Records from a data source:
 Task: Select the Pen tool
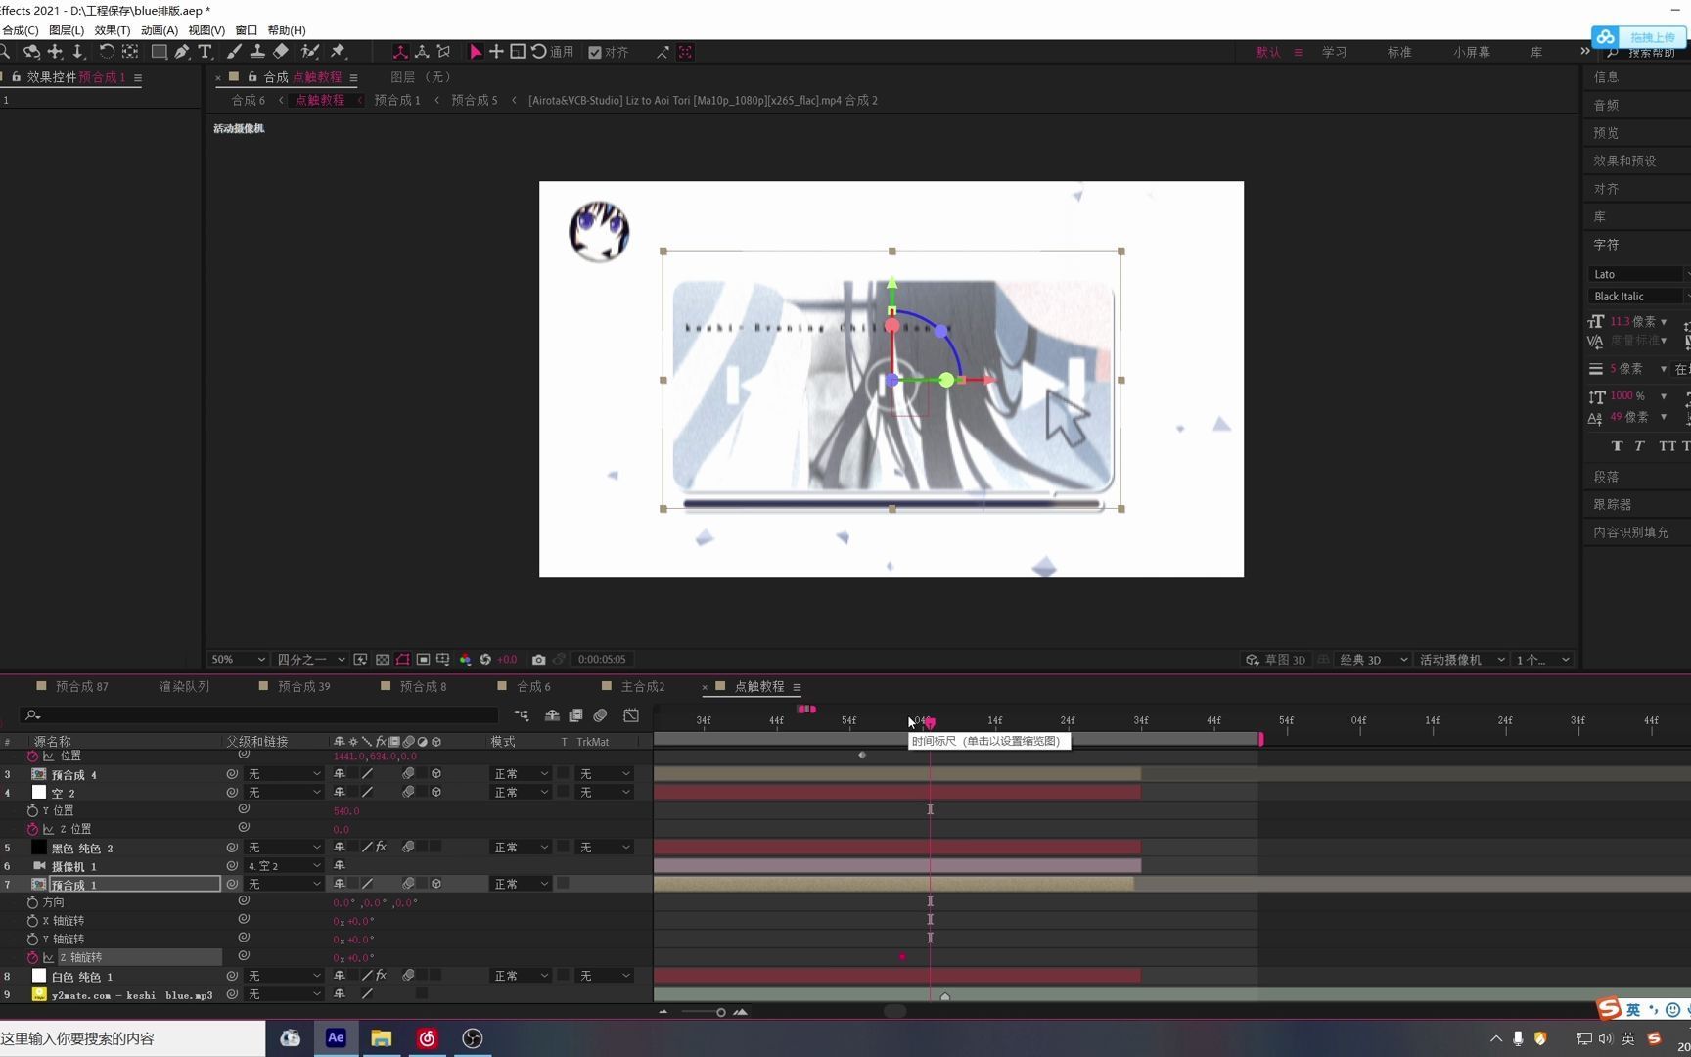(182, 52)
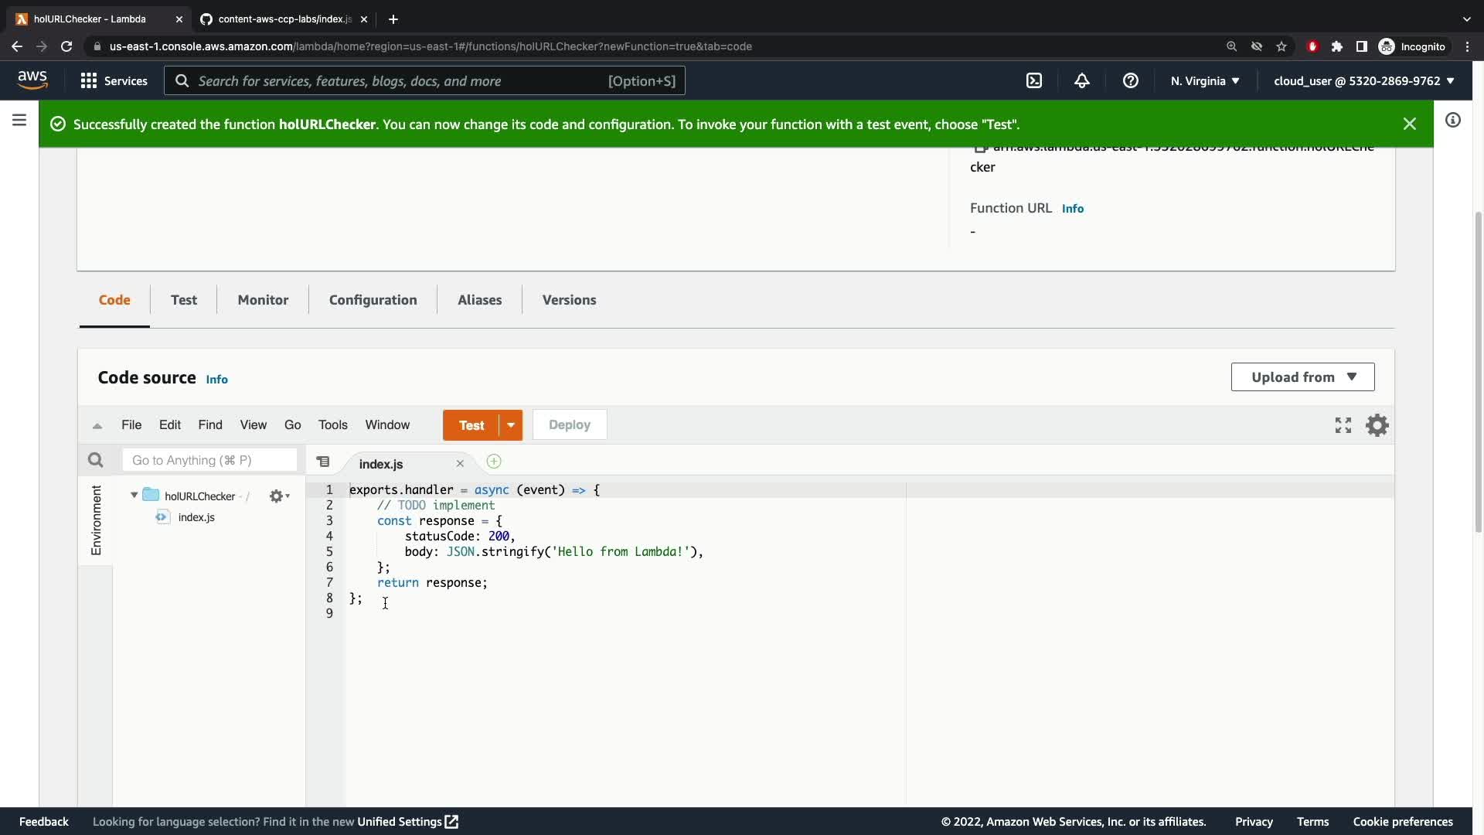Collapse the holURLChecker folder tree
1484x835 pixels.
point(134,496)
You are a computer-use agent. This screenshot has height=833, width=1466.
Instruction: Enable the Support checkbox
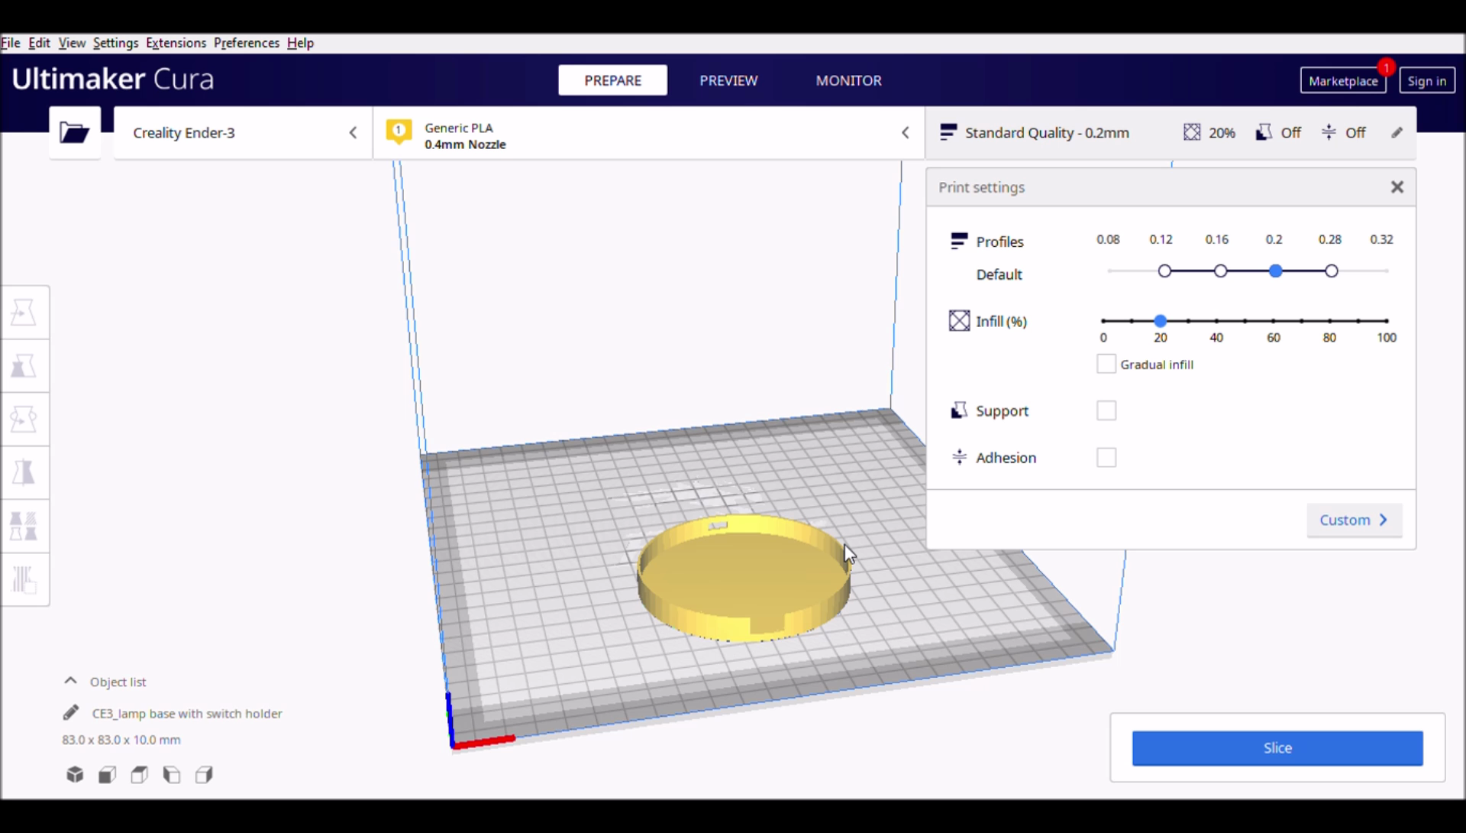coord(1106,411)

* * *

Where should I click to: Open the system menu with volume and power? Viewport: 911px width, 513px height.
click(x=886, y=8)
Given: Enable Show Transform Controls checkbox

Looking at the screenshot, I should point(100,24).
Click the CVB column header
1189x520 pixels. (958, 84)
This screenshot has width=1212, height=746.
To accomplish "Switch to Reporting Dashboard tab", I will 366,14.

Work task:
Where a line above holds the word "This", copy it.

Task result:
You are a computer-use agent. This screenshot has height=833, width=1466.
This screenshot has width=1212, height=746.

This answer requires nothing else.